Finance and a business go hand in hand. As with an individual, a business may also come up with requirement of credit at any time. As funds required for a business would be in greater proportion in comparison to an individual's requirement, the loan requirements vary as well.  

Loans for business could come in 2 forms: short-term loans and long-term loans. Short-term loans can range between 1-3 years and the amount involved is also lower. Hence, they may be lent without any collaterals. However, long-term loans involve longer tenures as suggested by the name and also involve higher amounts. Hence, they may be approved only against a collateral or security. As collateral or security is involved, the loan is also referred to as a secured loan.  

However, lenders do not strictly follow the criteria of the duration of the loan while asking for collateral. If they have doubts regarding assured repayment of the loan, even short-term loans may be lent on a security.  

There may also be the case when the credit score of the business is low or the business is not financially sound. In those cases, even a small loan may be lent only on the basis of collateral security.  

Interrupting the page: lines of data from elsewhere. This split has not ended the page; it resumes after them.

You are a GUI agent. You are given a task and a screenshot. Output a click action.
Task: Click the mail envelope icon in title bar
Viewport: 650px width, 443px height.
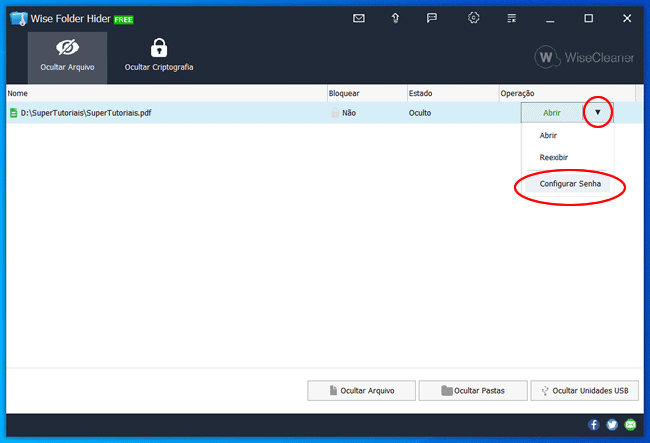[x=360, y=18]
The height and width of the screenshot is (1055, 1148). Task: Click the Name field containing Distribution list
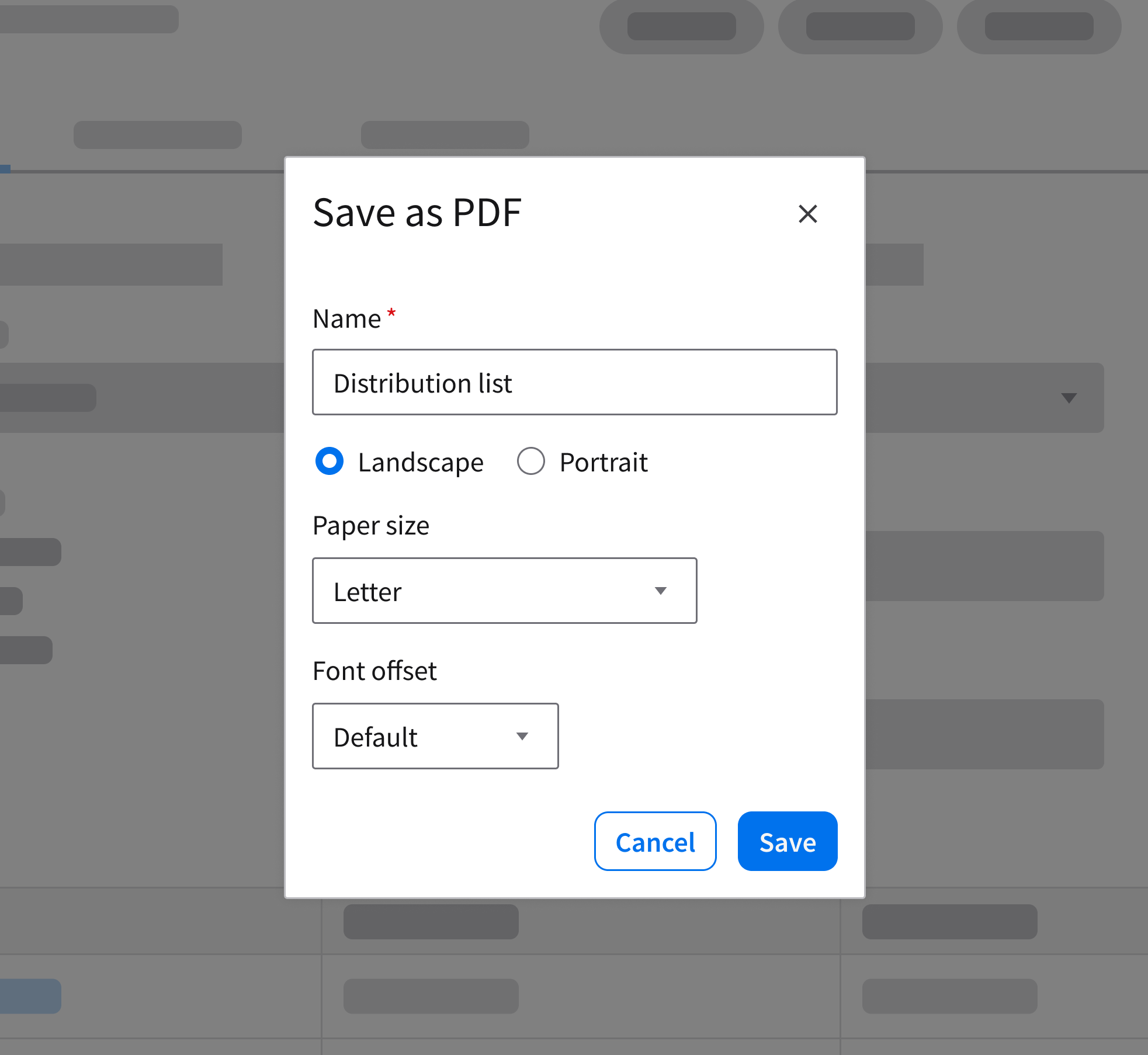574,383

Additional Reading: Collateral Free Loan

Types of Collaterals 

Businesses, especially small and upcoming businesses, have a lot of need for funds. However, they find it difficult to provide collateral to the lenders. Services-based businesses also find themselves in a tight spot as their businesses are not asset heavy to provide collaterals.  

Off late, there is a lot of business lending happening without the need for collaterals by fintech/ new age lenders who base their loan approval decisions on their proprietary algorithms and other criteria for lending. However, the interest rate offered by them may be a tad higher than the traditional lenders like the banks.  

To help you in situations like these, we bring a comprehensive list of collaterals that you can offer when availing a secured business loan. You would notice that many on the list may be easily available with you, but you may never have thought of offering it as a collateral. 

Here are the collaterals accepted by lenders for secured loans: 

Property 

A real estate property may be one of the biggest asset you may own. If you happen to own a building, office premises or even a factory, the same can be pledged with the lender for borrowing funds.  

This is also called Loan Against Property. Lenders mostly keep a margin from 25-40% of the assessed value of the property and lend the remaining as loan. The margin amount is decided based on factors like the age and condition of the building, a clear title deed, etc.  

A property may be a good option as a security, but your business would need to have a solid repayment plan in place. 

Second Charge/ Mortgage on a Property 

This type of collateral also works like a loan on property, but the main difference between the two is that you are mortgaging the property which is already mortgaged with another lender for a different loan. For Ex: A small business owner might have mortgaged his house for a home loan but may be in need of some funds for business expansion after certain time has elapsed since his first loan. 

If he meets all other clauses like a good credit score, sound business financials, etc., he can approach the same lender or a different lender for a second mortgage against the same property. A second charge on the property can be created by the second lender after signing a Pari Passu agreement for creating lien on the property in proportion to the loans lent by them.  

Additional Reading: “No collateral” loans for starting your new business

Equipment /Inventory 

A business owns inventory for sale or for its own use. It may also have equipment especially if it is involved in manufacture. In these cases, the inventory or equipment it holds could be used as collateral for getting a business loan.  

This can also be used when a business needs finance to buy an equipment. The same equipment may be hypothecated to the lender to obtain finance. The risk here would be loss of equipment or the inventory which has been pledged if repayments are not on schedule.  

If the business organization is sure of repayment, then inventory or equipment financing is a good way of raising finance because the equipment could be put to use at the same time.  

Invoice Financing 

Invoices are your accounts receivable.  Unpaid invoices for which the payment is yet to be made is considered as an asset of the business. Lenders accept the security of invoices to offer some financing. Under this arrangement, the accounts when paid in will be received directly by the lender, if you do not pay up the EMIs.  

However, there is always a risk that your debtors may not pay up the amount due to your business, hence the loan to value ratio in case of invoice financing may be lower than what you get in case of equipment or inventory financing.  

Guarantees  

This may not exactly work like a collateral. But, financing is available on guarantees of individuals or other businesses. In this case, in case the business fails to pay up the amount due to the lender, then the guarantor can be made liable for clearing the loan.  

This arrangement works when the business is small/ runs as sole proprietorship concern, wherein another individual can vouch for the business.  

Additional Reading: Startup Business Loans Bad Credit No Collateral

Stocks and Shares / Insurance Policies 

A business may hold some investments in shares or insurance policies (endowment or moneyback).  These investments are eligible for pledging as a collateral for availing business loans.  

The rule of margin is considered here, as the value of investments are subject to market risks and fluctuations. This margin may go on to as low as 50% too in case of certain company stocks. A business has the flexibility of offering a variety of collateral for obtaining finance. However, the bottom line remains that the business needs to repay the debt on time or risk losing the asset.  

Therefore, it is always good to borrow only as much as a business can comfortably repay.